» **Exercises**
A: List every cause of DNA strand damage that the cancer research text names.
B: Rewrite the section of the cancer research text that starts with the words containing "In the normal" and ends with "and form tumours.", substituting "growths" for "tumours".
C: According to the cancer research text, what class of drugs can treat women whose breast cancer is caused by BRCA1 mutations?

A study by the Netherlands Cancer Institute, in collaboration with international researchers including Ross Chapman of WTCHG, has discovered why some tumours develop resistance to an important class of anti-cancer drugs.
In the normal course of the cell cycle, or as a result of radiation or other environmental factors, strands of DNA often suffer damage. The cell has an efficient repertoire of molecular mechanisms for checking for breaks and repairing them accurately so that their sequence is preserved. Mutations to the genes that generate these pathways can disrupt DNA repair, leading to the further mutations that cause cells to grow out of control and form tumours.
The BRCA1 gene is one of these DNA repair genes. Women with breast cancer caused by mutations in BRCA1 can be treated with PARP inhibitors, a new class of personalised medicine that exploits the DNA repair defects harboured by BRCA1-deficient cells, leading to their selective self-destruction. But some tumours appear to become resistant to PARP inhibitors, and the researchers wanted to find out why.

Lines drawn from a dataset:
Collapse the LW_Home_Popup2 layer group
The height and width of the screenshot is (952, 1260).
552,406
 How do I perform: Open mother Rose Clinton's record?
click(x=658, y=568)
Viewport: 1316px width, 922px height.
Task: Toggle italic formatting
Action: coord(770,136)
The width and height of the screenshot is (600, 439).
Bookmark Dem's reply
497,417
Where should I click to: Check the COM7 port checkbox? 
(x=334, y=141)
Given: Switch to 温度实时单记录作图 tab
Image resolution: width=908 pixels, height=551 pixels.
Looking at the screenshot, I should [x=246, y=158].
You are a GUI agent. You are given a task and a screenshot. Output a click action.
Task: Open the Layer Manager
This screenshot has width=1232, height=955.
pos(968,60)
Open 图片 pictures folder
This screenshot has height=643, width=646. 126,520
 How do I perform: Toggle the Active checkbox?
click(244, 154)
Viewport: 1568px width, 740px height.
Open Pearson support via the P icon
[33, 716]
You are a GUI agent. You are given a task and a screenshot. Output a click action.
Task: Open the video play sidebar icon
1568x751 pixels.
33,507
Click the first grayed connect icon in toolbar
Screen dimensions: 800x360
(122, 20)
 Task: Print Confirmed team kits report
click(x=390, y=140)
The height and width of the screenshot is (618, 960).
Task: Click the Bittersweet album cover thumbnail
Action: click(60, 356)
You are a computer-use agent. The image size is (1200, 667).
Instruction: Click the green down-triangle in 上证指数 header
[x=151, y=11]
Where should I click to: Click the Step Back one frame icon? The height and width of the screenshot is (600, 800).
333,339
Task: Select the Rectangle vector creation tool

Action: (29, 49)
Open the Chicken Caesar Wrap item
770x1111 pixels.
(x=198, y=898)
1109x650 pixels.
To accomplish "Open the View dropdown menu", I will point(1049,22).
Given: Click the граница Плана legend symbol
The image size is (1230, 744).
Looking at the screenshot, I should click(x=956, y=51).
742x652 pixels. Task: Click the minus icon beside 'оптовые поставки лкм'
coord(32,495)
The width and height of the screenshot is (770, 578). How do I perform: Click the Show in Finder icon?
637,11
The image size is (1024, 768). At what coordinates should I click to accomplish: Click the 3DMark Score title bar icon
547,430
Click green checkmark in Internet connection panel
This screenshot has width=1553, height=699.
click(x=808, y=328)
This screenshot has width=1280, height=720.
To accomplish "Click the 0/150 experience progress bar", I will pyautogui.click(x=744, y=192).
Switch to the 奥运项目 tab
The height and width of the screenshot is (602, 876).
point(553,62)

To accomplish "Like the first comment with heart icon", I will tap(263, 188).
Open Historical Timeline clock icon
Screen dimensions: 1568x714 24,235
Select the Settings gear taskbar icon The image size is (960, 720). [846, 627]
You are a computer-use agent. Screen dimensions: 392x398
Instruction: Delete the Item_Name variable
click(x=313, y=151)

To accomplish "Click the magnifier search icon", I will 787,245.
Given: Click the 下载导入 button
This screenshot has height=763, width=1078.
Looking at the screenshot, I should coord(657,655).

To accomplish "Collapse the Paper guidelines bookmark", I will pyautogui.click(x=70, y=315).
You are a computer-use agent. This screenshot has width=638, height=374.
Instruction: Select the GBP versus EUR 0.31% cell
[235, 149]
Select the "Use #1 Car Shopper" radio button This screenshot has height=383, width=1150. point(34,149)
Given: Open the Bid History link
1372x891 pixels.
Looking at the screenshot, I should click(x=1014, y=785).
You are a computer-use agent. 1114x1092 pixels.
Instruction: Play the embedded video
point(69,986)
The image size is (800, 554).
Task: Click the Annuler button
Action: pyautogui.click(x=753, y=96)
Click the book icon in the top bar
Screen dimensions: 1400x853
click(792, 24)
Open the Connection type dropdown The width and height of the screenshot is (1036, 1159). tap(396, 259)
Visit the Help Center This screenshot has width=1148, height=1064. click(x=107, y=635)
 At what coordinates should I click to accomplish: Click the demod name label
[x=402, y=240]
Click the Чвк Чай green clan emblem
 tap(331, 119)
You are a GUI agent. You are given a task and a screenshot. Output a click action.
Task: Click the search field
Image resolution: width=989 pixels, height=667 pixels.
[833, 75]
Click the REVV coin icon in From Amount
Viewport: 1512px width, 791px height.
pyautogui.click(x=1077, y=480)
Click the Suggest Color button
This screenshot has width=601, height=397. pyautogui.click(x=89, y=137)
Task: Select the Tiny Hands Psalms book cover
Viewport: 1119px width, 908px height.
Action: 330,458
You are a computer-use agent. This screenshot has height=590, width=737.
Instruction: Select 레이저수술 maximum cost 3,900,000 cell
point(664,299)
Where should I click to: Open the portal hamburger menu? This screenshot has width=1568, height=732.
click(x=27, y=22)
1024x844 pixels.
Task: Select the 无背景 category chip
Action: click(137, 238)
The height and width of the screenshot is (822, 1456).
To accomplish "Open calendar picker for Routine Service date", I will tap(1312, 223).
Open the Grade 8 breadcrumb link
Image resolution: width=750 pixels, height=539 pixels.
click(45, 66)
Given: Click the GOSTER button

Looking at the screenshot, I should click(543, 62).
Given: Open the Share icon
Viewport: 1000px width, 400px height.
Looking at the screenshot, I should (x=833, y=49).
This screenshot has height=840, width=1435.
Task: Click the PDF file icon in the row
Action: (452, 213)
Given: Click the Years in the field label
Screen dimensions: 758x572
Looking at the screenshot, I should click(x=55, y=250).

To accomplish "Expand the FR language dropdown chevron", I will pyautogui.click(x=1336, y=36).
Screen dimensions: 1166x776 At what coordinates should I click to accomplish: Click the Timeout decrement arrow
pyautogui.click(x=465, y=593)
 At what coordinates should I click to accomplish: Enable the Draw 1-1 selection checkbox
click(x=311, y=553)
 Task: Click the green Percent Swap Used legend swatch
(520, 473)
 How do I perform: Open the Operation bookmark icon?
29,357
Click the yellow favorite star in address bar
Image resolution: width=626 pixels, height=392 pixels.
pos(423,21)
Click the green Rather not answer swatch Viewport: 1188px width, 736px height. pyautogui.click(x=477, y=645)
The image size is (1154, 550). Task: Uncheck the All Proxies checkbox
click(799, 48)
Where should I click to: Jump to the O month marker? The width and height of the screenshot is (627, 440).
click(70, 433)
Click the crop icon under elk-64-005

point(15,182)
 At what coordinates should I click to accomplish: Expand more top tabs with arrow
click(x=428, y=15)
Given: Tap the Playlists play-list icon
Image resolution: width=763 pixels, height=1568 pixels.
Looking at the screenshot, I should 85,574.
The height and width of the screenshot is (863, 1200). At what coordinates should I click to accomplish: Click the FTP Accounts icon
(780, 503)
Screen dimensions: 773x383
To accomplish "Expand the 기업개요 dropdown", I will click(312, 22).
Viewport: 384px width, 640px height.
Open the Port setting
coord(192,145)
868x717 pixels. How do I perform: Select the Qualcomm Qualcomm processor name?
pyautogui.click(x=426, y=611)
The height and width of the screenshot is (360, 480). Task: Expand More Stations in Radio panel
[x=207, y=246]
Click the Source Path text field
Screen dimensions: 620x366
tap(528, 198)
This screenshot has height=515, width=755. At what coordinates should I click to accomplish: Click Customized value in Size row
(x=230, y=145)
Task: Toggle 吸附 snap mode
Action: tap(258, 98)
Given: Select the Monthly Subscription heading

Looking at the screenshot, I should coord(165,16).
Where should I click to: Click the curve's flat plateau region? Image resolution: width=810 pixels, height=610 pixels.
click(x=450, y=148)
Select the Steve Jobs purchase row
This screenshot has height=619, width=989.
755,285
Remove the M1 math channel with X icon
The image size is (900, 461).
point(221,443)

» **Answers to this exercise**
A: the normal course of the cell cycle; radiation; other environmental factors

B:
In the normal course of the cell cycle, or as a result of radiation or other environmental factors, strands of DNA often suffer damage. The cell has an efficient repertoire of molecular mechanisms for checking for breaks and repairing them accurately so that their sequence is preserved. Mutations to the genes that generate these pathways can disrupt DNA repair, leading to the further mutations that cause cells to grow out of control and form growths.

C: PARP inhibitors